Not all possible substrings on the two strands define a possible duplex. Several constraints that are obeyed by Nature (as far as we know) need to be satisfied: (1) Two strands that share no matching bases do not form a possible miRNA:miRNA* duplex. (2) The length of each duplex strand should lie within a certain range, which can be deduced from known miRNAs. (3) The duplex overhangs (see S1 Text for details) should also lie within specific ranges, which can be calculated using the training examples. (4) k55 < k53 < k35 < k33 and (5) k55, k53 and k35, k33 need to be before and after the tip of the loop (see S1 Text for tip identification), respectively.
To assemble and detail the whole procedure together, on a given training set, we first predict the secondary structure of each hairpin using the RNAfold program  with the default parameters (-p-d0-noLP-noPS), Vienna RNA Package, version 1.8.5. Subsequently, we calculate the statistical distributions of the overhangs’ and matures’ lengths and remove the overhangs’ outlier values (values that are above or below three times the standard deviation from the mean value). This is necessary to reduce the number of candidate duplexes, stemming from values that are too extreme and uncommon. Finally, we produce all duplex sequences that correspond to each combination of values k55, k53, k35, k33 that obey the constraints defined above. Contrary to earlier work , the k53 end can be positioned as far as the loop tip, allowing the identification of mature miRNAs that extent into the terminal loop.

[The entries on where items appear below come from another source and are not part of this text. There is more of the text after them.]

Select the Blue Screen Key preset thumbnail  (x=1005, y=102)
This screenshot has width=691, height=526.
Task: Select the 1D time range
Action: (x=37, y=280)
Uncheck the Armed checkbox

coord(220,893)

This methodology results in the generation of ~10,000 candidate duplexes per hairpin, only one of which is the true duplex. During training, true duplexes are labeled positive and the rest form the negative examples. During testing, the true duplex is occasionally not produced due to the restrictions on the possible ranges of the overhangs described above. In the experiments reported here, loss of true duplexes due to this filtering never exceeded 4%.
Duplex Vector Representation
Extensive experimentation was first performed in order to find the minimum set of features like sequence, structure or thermodynamics needed to obtain maximum accuracy (see Figures F2 and F3 in S1 Text for a comparison of models using various features). Use of sequence information alone was found to be sufficient. Thus, similarly to a preliminary version of the algorithm , miRNA:miRNA* duplexes used as input to the SVM are represented by a fixed-length numerical vector that contains only nucleotide sequence information. Briefly, nucleotide bases A, T, G and U are represented by four binary variables as 1000, 0100, 0010 and 0001, respectively. This specific encoding is known as distributed encoding in Machine Learning  and was selected for theoretical reasons in an effort to facilitate detection of patterns by the classifier (for details see the Feature Encoding section in S1 Text). Furthermore, since strand sequences are of variable size, the fixed-length numerical vector representation becomes problematic. In order to overcome this difficulty the maximum possible strand length was identified and we padded with zeros at the end for the missing nucleotides. Zero padding was performed in the middle of a sequence, so that the first and the last variables always represent the first and the last nucleotide, respectively. We used this approach because it was previously shown that the end structure and sequence is the primary determinant of Dicer specificity and efficiency . In signal processing, zero padding is common and even though there may be more efficient ways to treat missing information, it does not affect the estimation of model performance or invalidates any results.
As the flanking regions around Drosha and Dicer cut sites are critical for the identification of these sites , , we include the flanking regions at both ends of each duplex strand in the representation of a candidate duplex. Again, zero padding is employed in the cases where the flanking regions extend beyond the arm boundaries. Specifically we pad with zeros at the beginning or at the end for the 5′ end flanking region and for the 3′ end flanking region, respectively. An example of the miRNA:miRNA* duplex representation for the hsa-mir-17 hairpin is shown in Fig 1B.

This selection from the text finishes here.